At Loudoun Oral and Maxillofacial Surgery, we work closely with your orthodontist to improve the function and health of your teeth and jaw. We utilize orthodontic temporary anchorage devices (TADs) when the orthodontist recommends moving just a few of your teeth. These mini screws (also called temporary implants) are strategically inserted into specific places in the mouth, where they can be used as a fixed point from which the necessary teeth can be moved.

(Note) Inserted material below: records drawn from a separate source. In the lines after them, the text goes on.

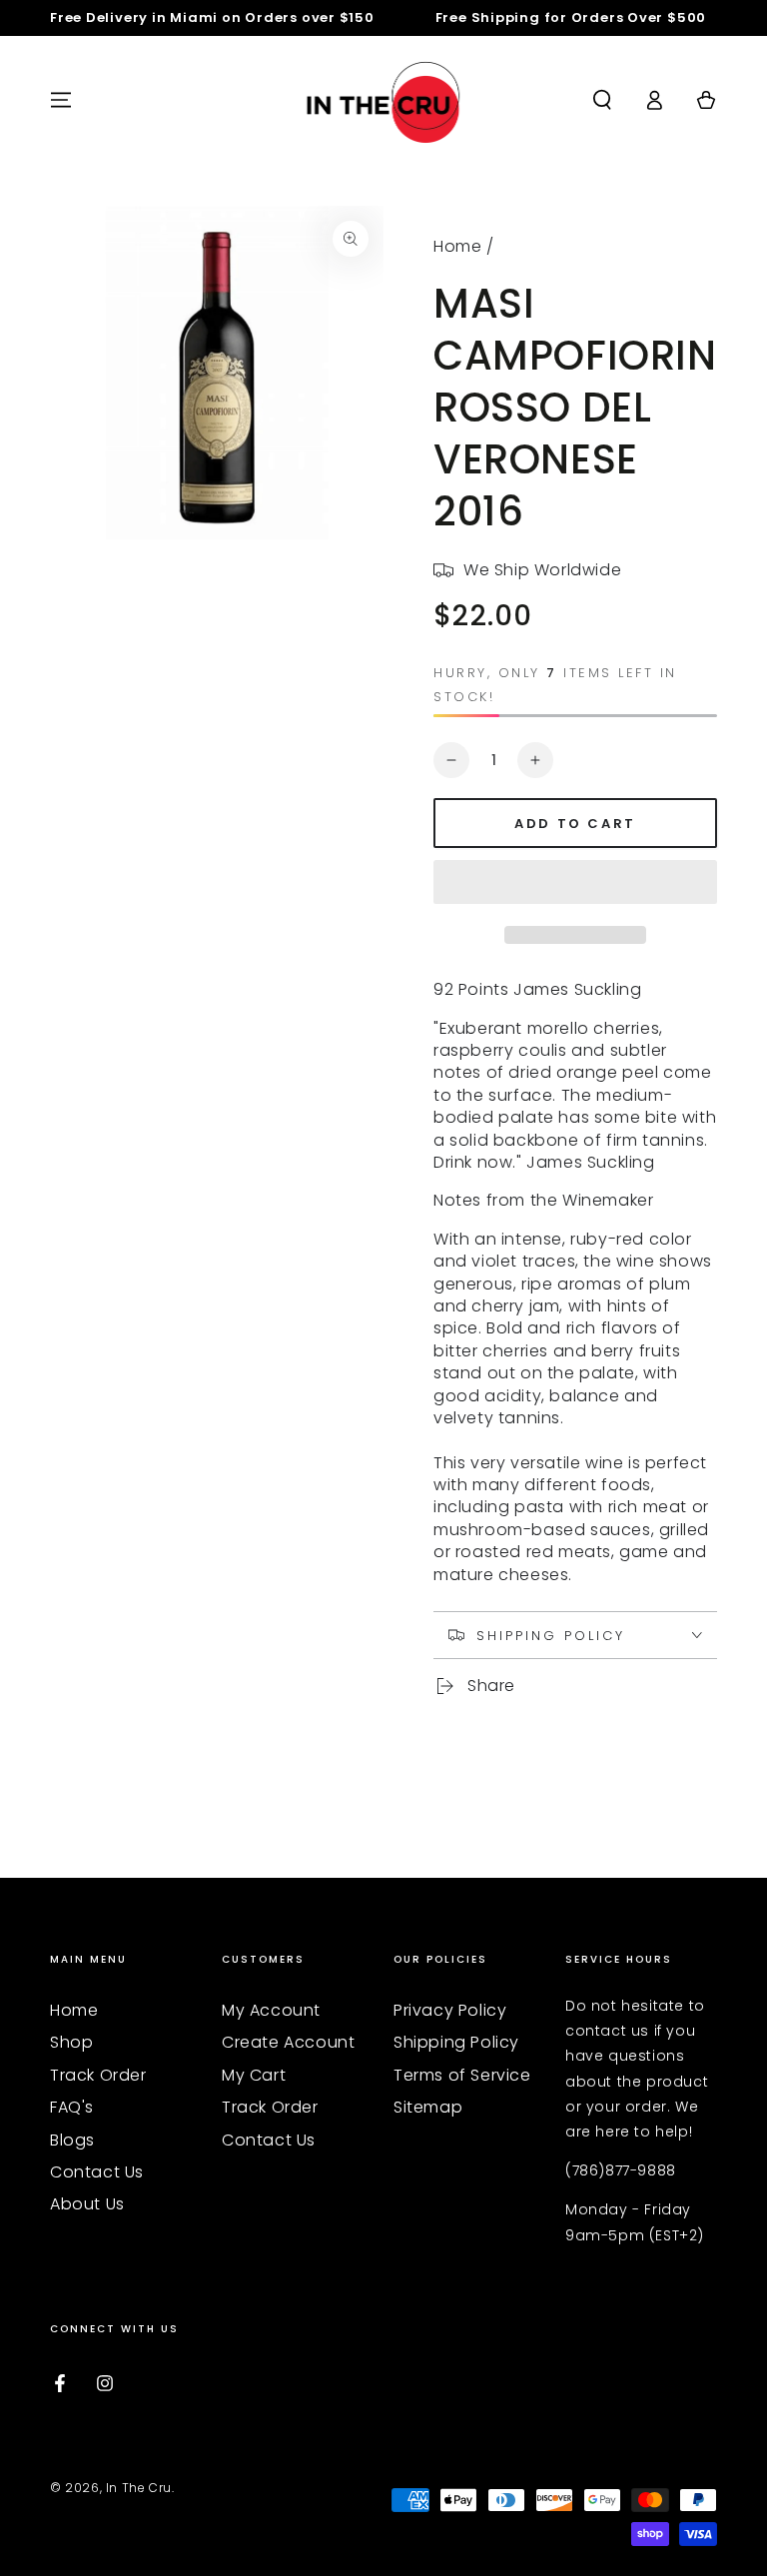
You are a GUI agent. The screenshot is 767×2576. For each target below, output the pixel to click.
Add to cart (575, 823)
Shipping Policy (456, 2042)
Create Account (288, 2042)
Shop (71, 2042)
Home (457, 246)
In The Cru (139, 2487)
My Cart (254, 2075)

This allows for discrete tooth movement that does not require the use of headgear or moving teeth that are already in the correct position.

Bollard Anchorage Devices

The Bollard Anchorage device is a type of TAD we often recommend instead of headgear to accompany orthodontic treatment in certain instances.  When there is a deficiency of growth in the upper jaw which may lead to poor chewing and a caved in facial appearance, Bollards may help eliminate the need for more extensive surgery in the future.   The key to treatment is early recognition of the growth discrepancy while the facial skeleton is still developing.  This age is generally between eleven and fourteen depending on the growth pattern of the child.  Bollards work with the natural growth of a child to augment the deficient area to allow it to grow in harmony with the rest of the facial skeleton.  The Bollard anchorage device is an effective alternative to headgear when used in the right circumstance. As opposed to the traditional headgear approach to treatment, Bollards treat the skeleton which is the source of the problem whereas headgear works to a larger extent on the teeth.  The elastic bands which deliver the force can be worn 24/7 which is much more efficient than headgear which is worn mainly at night for obvious reasons.  Bollard anchorage devices are much smaller, more discrete, and require less work on the part of the patient.

Placement of the Bollards is done in the office setting.   Bollard placement is a surgical procedure and although administration of just a local anesthetic is possible, children at this age may do better with some type of sedation.  This will be discussed at your initial consult.